I have two questions, do I feed them every day, and how often should I do a water change in the tank? It's a 10 gal. with 20 shrimp.


----------



## Kimberly (Jan 22, 2012)

I personally don't know anything about shrimp.. but i did find this website.. might give you some extra info

http://www.fishforums.net/index.php?/topic/261585-shrimp-care-guide/

"Any sinking pellet type food works well as a food source. Also, any common flake fish food that falls to the bottom will be eaten and for this reason, many aquarist use Red Cherry Shrimp as a clean up crew.

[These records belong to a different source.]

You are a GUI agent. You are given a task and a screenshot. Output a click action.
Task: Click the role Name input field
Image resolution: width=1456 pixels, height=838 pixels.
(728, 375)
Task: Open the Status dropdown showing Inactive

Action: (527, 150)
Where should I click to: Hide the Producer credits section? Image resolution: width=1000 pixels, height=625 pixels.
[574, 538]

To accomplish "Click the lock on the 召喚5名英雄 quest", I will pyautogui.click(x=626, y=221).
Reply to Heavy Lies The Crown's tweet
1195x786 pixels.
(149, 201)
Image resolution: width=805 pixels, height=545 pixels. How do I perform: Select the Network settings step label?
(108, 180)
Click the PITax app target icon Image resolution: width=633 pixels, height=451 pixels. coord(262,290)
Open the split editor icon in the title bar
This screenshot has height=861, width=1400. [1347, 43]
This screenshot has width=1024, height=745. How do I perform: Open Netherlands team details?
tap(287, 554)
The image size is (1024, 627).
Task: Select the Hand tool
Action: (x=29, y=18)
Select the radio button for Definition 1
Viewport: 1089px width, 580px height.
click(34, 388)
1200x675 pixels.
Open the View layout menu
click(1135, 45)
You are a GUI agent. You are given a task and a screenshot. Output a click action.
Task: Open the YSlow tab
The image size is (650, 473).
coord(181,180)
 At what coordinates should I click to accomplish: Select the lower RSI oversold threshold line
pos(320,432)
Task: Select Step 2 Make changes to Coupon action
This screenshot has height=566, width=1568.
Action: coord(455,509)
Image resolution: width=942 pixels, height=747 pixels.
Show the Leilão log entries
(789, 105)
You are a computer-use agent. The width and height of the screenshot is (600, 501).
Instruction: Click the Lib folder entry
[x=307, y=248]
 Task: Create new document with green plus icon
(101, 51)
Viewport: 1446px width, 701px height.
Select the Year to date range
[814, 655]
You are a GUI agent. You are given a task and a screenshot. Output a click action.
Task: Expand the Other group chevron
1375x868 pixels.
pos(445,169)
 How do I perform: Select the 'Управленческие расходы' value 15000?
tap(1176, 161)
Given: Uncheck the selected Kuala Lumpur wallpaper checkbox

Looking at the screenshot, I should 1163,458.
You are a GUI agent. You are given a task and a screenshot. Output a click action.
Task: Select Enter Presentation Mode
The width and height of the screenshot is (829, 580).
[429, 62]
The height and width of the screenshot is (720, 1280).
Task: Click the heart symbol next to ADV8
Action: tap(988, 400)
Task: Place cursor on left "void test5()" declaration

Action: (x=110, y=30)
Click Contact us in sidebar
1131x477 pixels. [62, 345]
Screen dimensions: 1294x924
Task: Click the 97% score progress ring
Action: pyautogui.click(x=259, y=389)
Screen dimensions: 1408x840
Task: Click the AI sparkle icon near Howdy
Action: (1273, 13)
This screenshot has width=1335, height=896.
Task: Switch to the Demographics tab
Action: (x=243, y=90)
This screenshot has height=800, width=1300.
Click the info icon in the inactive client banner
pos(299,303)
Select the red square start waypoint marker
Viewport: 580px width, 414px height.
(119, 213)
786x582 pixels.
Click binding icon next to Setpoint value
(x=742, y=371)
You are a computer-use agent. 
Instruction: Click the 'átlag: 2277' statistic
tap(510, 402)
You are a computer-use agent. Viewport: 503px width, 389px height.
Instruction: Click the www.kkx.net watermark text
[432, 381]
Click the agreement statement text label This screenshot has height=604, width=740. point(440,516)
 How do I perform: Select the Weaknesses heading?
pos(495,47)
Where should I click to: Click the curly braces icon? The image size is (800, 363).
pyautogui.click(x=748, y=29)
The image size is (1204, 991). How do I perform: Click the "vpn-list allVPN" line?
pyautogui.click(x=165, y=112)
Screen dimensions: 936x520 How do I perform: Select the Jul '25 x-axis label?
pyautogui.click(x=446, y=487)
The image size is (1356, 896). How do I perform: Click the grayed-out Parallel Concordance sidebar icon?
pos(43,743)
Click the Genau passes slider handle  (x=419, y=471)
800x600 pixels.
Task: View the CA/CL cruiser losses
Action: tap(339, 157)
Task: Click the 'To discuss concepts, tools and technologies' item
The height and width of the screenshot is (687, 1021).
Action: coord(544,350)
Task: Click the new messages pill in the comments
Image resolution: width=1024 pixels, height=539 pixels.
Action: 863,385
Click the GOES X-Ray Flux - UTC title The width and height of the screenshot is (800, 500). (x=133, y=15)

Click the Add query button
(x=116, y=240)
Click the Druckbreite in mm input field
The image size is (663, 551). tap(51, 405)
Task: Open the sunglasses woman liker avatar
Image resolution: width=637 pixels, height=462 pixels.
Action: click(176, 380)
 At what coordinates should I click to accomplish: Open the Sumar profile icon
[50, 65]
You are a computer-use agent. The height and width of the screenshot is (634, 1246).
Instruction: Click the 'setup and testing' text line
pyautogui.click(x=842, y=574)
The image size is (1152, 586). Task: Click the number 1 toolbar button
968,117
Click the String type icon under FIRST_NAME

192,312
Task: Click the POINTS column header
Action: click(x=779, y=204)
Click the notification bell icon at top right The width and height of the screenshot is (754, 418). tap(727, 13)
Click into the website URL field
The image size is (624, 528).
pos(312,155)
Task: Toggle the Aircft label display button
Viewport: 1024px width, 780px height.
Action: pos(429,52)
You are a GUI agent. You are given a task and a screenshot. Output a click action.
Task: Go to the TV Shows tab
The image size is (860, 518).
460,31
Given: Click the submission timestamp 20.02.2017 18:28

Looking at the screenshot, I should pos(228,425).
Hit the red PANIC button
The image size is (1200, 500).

Be sure to read the ingredients label carefully, any food containing copper should not be used. (Copper Sulfate is a common ingredient in fish foods)" from http://www.theshrimpfarm.com/articles/cherry-shrimp-feeding.php


----------



## emc7 (Jul 23, 2005)

My RCS eat mostly sinking cichlid pellets. But I do have some sera shrimp food also. Supposedly they eat anything. What is key is avoiding copper as that can mess up their reproduction.

Shrimp are a fairly low bio-load, but they do like to eat. feed them like 1" long fish.


----------



## P.senegalus (Aug 18, 2011)

Thanks kimberly and emc7. 
I'll get some pellets for them too.


----------



## mpfsr (Jun 22, 2011)

Mine eat Ed's http://www.almostnaturaltropicalfishfood.com/ sinking algae wafers and his cichlid pellets and fry food. I have more than 100 in a 20g long and change 50% bi-weekly. They love the fry food and give as a treat. 1 wafer broken into 4 pieces daily with cichlid pellets every other day fry food on weekends. They are very easy to care just hard not to suck them up when cleaning tank as the babies are so small. And if you have a HOB filter they will get inside them so careful when you clean the filter. Glad they made it safely and hope you enjoy them.


----------



## P.senegalus (Aug 18, 2011)

Thanks mpfsr, I gave them half of an algea wafer and they ate most of it in a couple hours. I'll have to get them a pellet food too. 
As soon as my plant starts growing I think I'll take the fake ones out.


----------